The credit invisibles and credit unscorables
Even with the rise of credit bureaus and credit scores, many people still don’t have access to borrowing or don’t have enough information for a credit file.
It’s estimated that 26 million Americans are “credit invisible,” meaning that they don't have a credit history with one of the major credit bureaus. Another 19 million Americans are “credit unscorable,” meaning they have few or no accounts within their credit file or don’t have any recent credit history.
Even if an individual is an excellent money manager, lacking a credit score can impact the cost of borrowing or even shut them out of borrowing altogether.

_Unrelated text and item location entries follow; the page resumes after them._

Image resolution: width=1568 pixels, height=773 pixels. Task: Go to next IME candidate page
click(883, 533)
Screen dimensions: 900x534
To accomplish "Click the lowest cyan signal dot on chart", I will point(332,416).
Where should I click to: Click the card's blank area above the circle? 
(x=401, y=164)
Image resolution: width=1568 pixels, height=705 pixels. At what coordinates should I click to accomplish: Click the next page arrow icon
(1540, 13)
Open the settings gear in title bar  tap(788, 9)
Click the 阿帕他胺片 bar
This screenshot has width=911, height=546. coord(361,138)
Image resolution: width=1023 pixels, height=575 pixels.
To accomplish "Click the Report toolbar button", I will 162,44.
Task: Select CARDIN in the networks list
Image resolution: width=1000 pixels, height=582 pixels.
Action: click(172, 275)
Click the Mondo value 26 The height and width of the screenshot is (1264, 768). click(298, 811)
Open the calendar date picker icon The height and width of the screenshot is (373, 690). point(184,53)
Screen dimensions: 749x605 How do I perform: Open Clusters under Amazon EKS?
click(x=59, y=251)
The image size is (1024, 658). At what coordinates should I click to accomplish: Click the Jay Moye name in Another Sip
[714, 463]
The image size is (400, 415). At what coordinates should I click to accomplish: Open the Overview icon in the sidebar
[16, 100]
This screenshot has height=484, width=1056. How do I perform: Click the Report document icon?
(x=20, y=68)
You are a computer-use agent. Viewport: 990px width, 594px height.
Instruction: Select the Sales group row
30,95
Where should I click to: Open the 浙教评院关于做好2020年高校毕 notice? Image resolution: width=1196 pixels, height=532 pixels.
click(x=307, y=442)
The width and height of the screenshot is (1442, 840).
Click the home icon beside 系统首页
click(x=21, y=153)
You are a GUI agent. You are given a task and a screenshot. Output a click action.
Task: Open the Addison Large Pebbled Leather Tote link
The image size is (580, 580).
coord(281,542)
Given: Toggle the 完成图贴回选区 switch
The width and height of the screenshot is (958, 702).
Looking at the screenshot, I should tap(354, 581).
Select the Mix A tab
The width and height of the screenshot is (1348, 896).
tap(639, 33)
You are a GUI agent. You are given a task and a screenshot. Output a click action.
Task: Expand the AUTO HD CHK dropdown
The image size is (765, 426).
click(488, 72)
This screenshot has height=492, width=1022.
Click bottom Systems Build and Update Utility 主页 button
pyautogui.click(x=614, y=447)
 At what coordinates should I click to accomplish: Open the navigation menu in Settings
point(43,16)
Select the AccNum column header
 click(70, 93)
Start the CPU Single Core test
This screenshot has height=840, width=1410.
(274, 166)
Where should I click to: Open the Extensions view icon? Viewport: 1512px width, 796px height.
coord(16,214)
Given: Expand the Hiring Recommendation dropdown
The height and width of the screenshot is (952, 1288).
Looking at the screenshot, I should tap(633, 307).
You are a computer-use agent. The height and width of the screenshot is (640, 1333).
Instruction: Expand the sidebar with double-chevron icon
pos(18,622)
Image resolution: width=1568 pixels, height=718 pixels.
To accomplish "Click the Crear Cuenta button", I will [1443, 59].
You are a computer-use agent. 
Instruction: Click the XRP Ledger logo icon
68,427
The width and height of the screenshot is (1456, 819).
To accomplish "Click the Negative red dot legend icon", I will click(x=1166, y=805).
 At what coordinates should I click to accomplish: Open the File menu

A FICO score is probably a more impartial way to handle credit approval than just having a credit manager make subjective judgments about potential applicants. But algorithms can make mistakes and show discriminatory biases. For example, some algorithms reinforce racial disparities. While the scores themselves may not be discriminatory, credit inequalities have been shown to further the racial wealth gap.
“On average, black Americans have lower credit scores than white Americans, which is evidence of what is embedded in society is reflected in the data” Lauer says.
According to a 2020 report by The Urban Institute, FICO scores for Black borrowers were 125 points less than those for white borrowers in 2018. During that year, Black consumers were also more likely than white consumers to not have a credit record.
The Bottom Line
Because of the FICO credit score, credit applications are processed cheaply and quickly. The credit scoring model has also led to changes in the way credit is priced. The existence of the credit score has created a wider range of interest rates, where risky borrowers end up paying more interest and safe borrowers pay less.
Credit scores have changed significantly since they were introduced. There is still much to be done to improve the system and give everyone access to credit.
Knowing the information that is on your report can help you understand what lenders see when they determine your creditworthiness. If you’re curious about what’s on your credit report, you can obtain a free copy of reports from the three major credit bureaus at AnnualCreditReport.com. Because of the Fair Credit Reporting Act, consumers are entitled to see their report for free yearly.